HC Deb 19 July 1867 vol 188 cc1723-4
MR. W. E. FORSTER

said, he would beg to ask the Under Secretary of State for the Colonies, When he will lay upon the Table of the House the Instructions which he informed the House would be sent to the Colonial Governors for their guidance in case of insurrection; and, if not able to do so at once, whether he would object to state the purport of such Instructions?

MR. ADDERLEY

said, that the Instructions to which the Question referred were not yet completed. They had been sent out in the form of a confidential draft to the Colonial Governors, and it was thought in the Office that some modification would be necessary in the phraseology of the instructions, which were not in the sense of peremptory regulations, but of advice and caution in case of insurrection.

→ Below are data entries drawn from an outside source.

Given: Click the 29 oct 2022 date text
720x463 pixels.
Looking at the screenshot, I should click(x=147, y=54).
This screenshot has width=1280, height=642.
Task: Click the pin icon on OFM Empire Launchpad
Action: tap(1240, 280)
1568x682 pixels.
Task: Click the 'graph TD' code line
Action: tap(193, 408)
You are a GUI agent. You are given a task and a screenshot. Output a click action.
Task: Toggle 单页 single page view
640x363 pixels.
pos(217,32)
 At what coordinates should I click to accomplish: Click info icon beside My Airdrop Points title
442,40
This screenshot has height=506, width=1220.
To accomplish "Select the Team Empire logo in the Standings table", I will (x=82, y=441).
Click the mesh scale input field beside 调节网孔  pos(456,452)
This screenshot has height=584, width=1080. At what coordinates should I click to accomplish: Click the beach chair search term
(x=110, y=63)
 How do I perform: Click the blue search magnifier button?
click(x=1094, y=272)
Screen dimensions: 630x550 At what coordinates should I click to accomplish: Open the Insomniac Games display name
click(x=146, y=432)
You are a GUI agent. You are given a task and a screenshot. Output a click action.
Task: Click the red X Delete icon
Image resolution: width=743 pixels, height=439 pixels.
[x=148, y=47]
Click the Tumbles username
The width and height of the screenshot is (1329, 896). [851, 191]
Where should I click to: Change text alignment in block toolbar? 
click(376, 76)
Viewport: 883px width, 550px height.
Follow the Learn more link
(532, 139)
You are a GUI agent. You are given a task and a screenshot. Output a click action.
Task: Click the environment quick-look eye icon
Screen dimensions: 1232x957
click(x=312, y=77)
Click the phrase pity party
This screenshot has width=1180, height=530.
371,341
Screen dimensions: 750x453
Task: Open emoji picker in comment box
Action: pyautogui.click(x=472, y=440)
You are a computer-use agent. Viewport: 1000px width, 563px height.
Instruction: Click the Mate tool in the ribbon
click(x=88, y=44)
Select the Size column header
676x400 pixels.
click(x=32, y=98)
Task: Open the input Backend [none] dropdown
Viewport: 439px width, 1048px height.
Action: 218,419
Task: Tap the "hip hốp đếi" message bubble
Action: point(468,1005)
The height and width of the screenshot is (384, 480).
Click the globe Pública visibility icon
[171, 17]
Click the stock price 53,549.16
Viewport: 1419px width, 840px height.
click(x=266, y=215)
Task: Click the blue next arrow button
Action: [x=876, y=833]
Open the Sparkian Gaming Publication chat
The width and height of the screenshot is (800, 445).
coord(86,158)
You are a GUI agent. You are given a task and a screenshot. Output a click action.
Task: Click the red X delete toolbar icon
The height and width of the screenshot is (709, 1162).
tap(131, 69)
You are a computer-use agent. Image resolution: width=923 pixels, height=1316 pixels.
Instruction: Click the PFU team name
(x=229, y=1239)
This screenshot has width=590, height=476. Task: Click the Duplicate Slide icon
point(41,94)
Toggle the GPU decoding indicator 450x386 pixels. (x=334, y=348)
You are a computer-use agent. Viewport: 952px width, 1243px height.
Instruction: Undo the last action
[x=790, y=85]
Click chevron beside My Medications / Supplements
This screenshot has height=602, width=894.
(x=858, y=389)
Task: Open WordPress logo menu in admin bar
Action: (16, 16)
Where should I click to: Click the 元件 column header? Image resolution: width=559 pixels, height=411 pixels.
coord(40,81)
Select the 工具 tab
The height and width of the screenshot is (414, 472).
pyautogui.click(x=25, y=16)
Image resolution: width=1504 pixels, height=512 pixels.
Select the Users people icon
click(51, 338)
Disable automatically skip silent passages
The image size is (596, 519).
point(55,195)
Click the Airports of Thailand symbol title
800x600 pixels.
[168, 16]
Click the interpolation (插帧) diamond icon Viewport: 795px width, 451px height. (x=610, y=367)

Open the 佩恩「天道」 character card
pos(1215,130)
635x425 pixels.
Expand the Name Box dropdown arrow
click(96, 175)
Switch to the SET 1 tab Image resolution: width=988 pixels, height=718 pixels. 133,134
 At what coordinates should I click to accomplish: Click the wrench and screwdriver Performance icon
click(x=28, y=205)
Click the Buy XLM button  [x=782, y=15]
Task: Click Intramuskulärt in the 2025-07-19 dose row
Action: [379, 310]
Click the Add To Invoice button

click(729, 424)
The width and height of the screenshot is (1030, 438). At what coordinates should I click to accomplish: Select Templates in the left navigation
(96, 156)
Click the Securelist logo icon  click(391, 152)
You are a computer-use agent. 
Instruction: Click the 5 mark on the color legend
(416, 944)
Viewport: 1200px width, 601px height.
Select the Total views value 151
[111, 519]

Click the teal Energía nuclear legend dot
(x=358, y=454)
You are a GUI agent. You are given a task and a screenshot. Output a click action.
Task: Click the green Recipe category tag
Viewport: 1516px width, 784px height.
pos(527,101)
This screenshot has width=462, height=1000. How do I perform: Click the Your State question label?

The general purport of those Instructions would be that no place should be proclaimed in a state of insurrection unless there was an armed resistance to the law beyond the ordinary power of suppression; that the proclamation was not to extend further than necessary; that such proclamation should be published by all possible means throughout the proclaimed district; and that the Government should give notice to the civil magistrates that they were thereby given no extraordinary powers; that the military officer should take the whole command, and that troops should only be employed in case of urgent necessity; that non-combatants and women and children should be carefully protected from all violence; that no prisoner should be tried without a court martial, composed of at least three officers; that every facility should be given to prisoners for their defence; and that in no instance should a prisoner be sentenced to death unless that sentence was approved by two-thirds of the court martial by whom he was tried.